12. Specific Performance. The parties agree that irreparable damage would occur if any provision of this Agreement were not performed in accordance with the terms hereof and that the parties shall be entitled to specific performance of the terms hereof, in addition to any other remedy to which they are entitled at law or in equity.
13. Waiver. No waiver by any party of any of the provisions hereof shall be effective unless explicitly set forth in writing and signed by the party so waiving. No waiver by any party shall operate or be construed as a waiver in respect of any failure, breach or default not expressly identified by such written waiver, whether of a similar or different character, and whether occurring before or after that waiver. No failure to exercise, or delay in exercising, any right, remedy, power or privilege arising from this Agreement shall operate or be construed as a waiver thereof; nor shall any single or partial exercise of any right, remedy, power or privilege hereunder preclude any other or further exercise thereof or the exercise of any other right, remedy, power or privilege.
14. Severability. If one or more provisions of this Agreement are held to be unenforceable under applicable law, such provision(s) shall be excluded from this Agreement and the balance of the Agreement shall be interpreted as if such provision(s) were so excluded and shall be enforceable in accordance with its terms.
15. Entire Agreement. This Agreement constitutes the entire agreement and understanding of the parties with respect to the subject matter hereof and supersedes any and all prior negotiations, correspondence, agreements, understandings duties or obligations between the parties with respect to the subject matter hereof.
16. Further Assurances. From and after the date of this Agreement, upon the request of the Buyer or Company, Buyer and Company shall execute and deliver such instruments, documents or other writings as may be reasonably necessary or desirable to confirm and carry out and to effectuate fully the intent and purposes of this Agreement.
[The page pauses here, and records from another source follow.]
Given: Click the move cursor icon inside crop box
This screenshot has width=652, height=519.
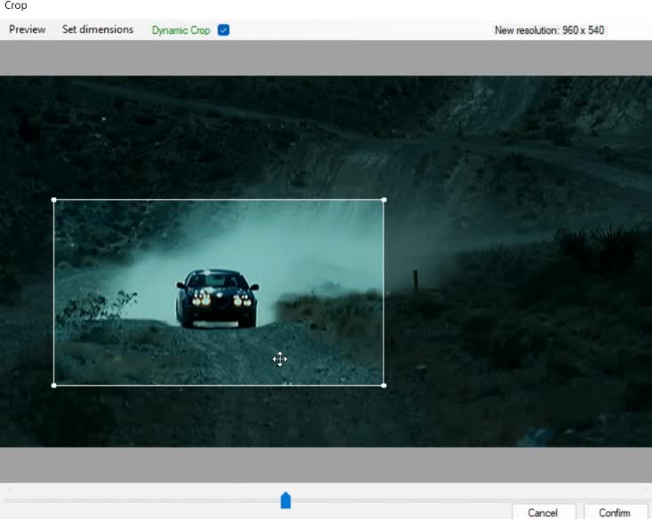Looking at the screenshot, I should (280, 359).
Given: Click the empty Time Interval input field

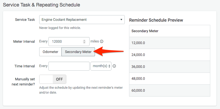Looking at the screenshot, I should pos(69,66).
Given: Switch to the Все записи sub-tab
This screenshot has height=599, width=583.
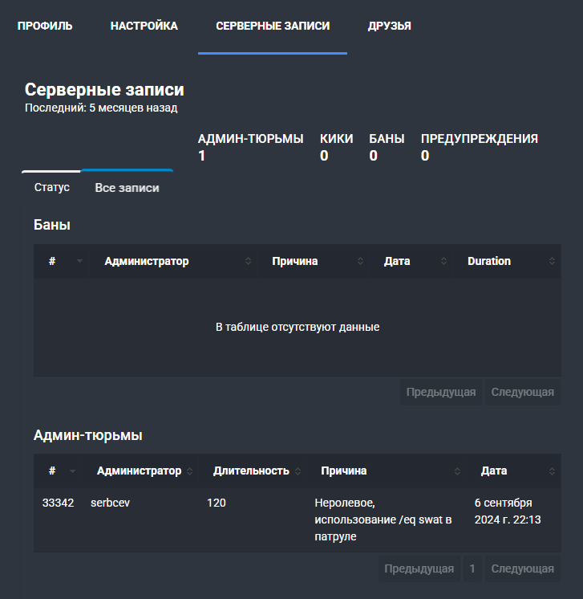Looking at the screenshot, I should tap(127, 188).
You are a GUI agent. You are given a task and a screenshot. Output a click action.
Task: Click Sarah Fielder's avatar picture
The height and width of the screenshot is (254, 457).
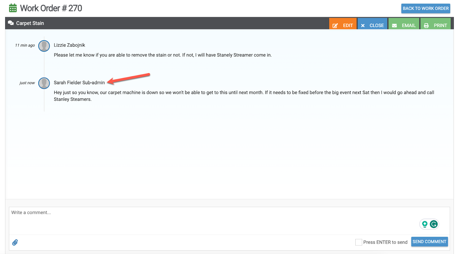coord(44,83)
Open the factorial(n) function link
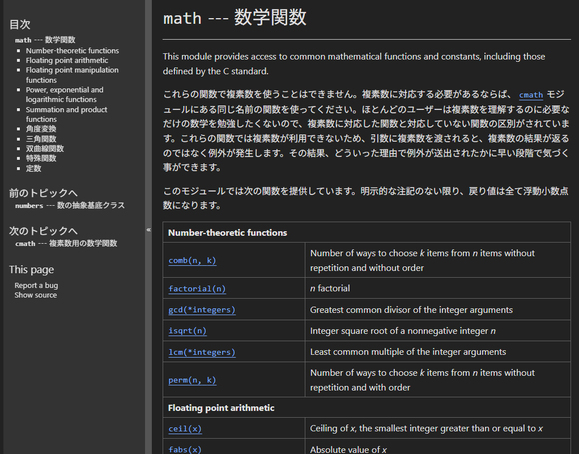This screenshot has width=579, height=454. (x=197, y=288)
17. Term, Survival. This Agreement is effective from the Effective Date hereof, and shall remain in effect until all the rights and obligations of the parties hereto have been fully performed; however all representations made by Company and by Buyer shall survive the closing of this Agreement. If either party wishes to terminate the Agreement, they may do so by written communication, which must be approved by the other party and include the exchange of consideration or assets delivered at the time of Closing.
18. Counterparts. This Agreement may be executed in counterparts, each of which shall be deemed an original, but all of which together shall be deemed to be one and the same agreement. A signed copy of this Agreement delivered by facsimile, e-mail or other means of electronic transmission shall be deemed to have the same legal effect as delivery of an original signed copy of this Agreement.
In Witness Whereof, the parties hereto have executed this Agreement as of the date first written above.